▶ Data to use:
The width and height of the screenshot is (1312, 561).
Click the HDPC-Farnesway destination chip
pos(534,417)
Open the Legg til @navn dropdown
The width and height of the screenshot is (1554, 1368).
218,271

▶ Task to complete:
Rename "destination chip" to "destination tag" throughout the records above, and give them again with nothing else changed.

▶ Exercise response:
The width and height of the screenshot is (1312, 561).
Click the HDPC-Farnesway destination tag
pos(534,417)
Open the Legg til @navn dropdown
The width and height of the screenshot is (1554, 1368).
218,271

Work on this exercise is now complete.